We are losing about 10,000-100,000 species a year which is higher than the natural extinction rate. The main reason for the rapid extinction rate is humans, illegal logging, illegal fishing, and pollution are some of the reasons why these species are disappearing. We need to wake up and take action because it’s not just animals we are talking about but the balance in our Ecosystem. We’ve listed down some species that have gone extinct this decade.
The once common duck in New Zealand is now gone, the Finsch’s duck closely related to the maned duck but it is much larger. The reason why the Finsch’s Duck got extinct is because of human hunting and predation by other species.
Christmas Island Pipistrelle
The Christmas Island Pipistrelle was a type of vesper bat found on Christmas Island in Australia. Due to the predation of other animals, this rare bat was declared extinct in 2009.
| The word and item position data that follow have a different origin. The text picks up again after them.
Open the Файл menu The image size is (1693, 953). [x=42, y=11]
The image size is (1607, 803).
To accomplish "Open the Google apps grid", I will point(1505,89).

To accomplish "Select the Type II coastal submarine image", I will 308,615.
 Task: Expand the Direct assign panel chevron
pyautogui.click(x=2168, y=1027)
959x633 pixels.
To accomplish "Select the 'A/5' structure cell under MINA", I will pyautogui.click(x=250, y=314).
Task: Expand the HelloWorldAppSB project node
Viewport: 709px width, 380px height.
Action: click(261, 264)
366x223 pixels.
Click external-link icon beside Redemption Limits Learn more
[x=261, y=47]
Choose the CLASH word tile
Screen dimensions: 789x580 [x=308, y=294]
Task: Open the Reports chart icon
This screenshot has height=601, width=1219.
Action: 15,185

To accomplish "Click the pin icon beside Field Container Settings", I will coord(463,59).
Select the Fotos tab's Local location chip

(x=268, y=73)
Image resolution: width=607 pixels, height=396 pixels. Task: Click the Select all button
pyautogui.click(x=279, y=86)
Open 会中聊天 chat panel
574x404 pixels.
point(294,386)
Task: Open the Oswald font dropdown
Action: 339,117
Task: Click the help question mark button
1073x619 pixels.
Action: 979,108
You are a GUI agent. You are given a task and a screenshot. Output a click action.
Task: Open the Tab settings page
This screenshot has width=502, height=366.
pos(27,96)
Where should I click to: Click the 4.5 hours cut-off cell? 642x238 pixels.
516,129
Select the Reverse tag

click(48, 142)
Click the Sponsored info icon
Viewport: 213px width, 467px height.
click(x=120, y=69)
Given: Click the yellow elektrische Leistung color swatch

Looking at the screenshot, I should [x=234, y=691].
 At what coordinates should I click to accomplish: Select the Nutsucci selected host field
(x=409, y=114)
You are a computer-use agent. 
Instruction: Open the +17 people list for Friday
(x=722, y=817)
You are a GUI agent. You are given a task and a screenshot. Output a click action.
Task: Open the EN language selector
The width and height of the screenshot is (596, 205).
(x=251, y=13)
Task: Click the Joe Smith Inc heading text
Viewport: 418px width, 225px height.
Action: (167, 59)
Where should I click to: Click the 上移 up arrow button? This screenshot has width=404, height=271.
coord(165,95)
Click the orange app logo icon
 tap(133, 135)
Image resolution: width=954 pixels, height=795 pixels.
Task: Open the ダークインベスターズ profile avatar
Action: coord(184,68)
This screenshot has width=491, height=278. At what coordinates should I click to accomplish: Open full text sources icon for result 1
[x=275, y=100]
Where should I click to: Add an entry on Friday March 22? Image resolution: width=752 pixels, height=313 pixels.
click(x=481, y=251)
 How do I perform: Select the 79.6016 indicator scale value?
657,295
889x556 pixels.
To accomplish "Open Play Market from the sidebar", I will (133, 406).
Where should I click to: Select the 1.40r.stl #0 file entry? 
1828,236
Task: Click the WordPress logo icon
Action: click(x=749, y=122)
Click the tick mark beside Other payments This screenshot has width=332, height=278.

This rare snail was found on a single limestone karst at Bukit Panching in Peninsular Malaysia. When the karst was quarried in 2007, the Plectostoma Sciaphilum ceased to exist and was declared extinct.
Bramble Cay Melomys
The Bramble Cay Melomys was part of the twenty species of rodents living in the wet habitats of northern Australia. Due to the severe weather and rising sea level caused by climate change, the Bramble Cay Melomys disappeared. The last time a Bramble Cay Melomys was spotted was way back in 2009.
Pinta Island Tortoise
The tortoise was native to Ecuador’s Pinta Island, unfortunately, by the end of the 19th century, most of the Pinta Island Tortoise were wiped out due to hunting. The last known living Pinta Island Tortoise named Lonesome George died on June 24, 2012, making the Pinta Island Tortoise officially extinct.
West African Black Rhino
The West African Black Rhino resided primarily in Cameron. Due to extreme demand for its horn that could allegedly cure various diseases, the West African Black Rhino was heavily hunted which caused the species to ultimately get extinct.
San Cristobal Flycatcher
The once abundant birds in San Cristobal, that became the kings and queens of the sky is now gone. After a long-term study, the species was declared extinct in 2012. The extinction of the San Cristobal Flycatcher marks the first bird extinction in the Galapagos Island.
This rare species of bird was already classified as critically endangered when it was discovered in 1979 however, due to massive deforestation the Alagoas Foliage was declared extinct in 2019.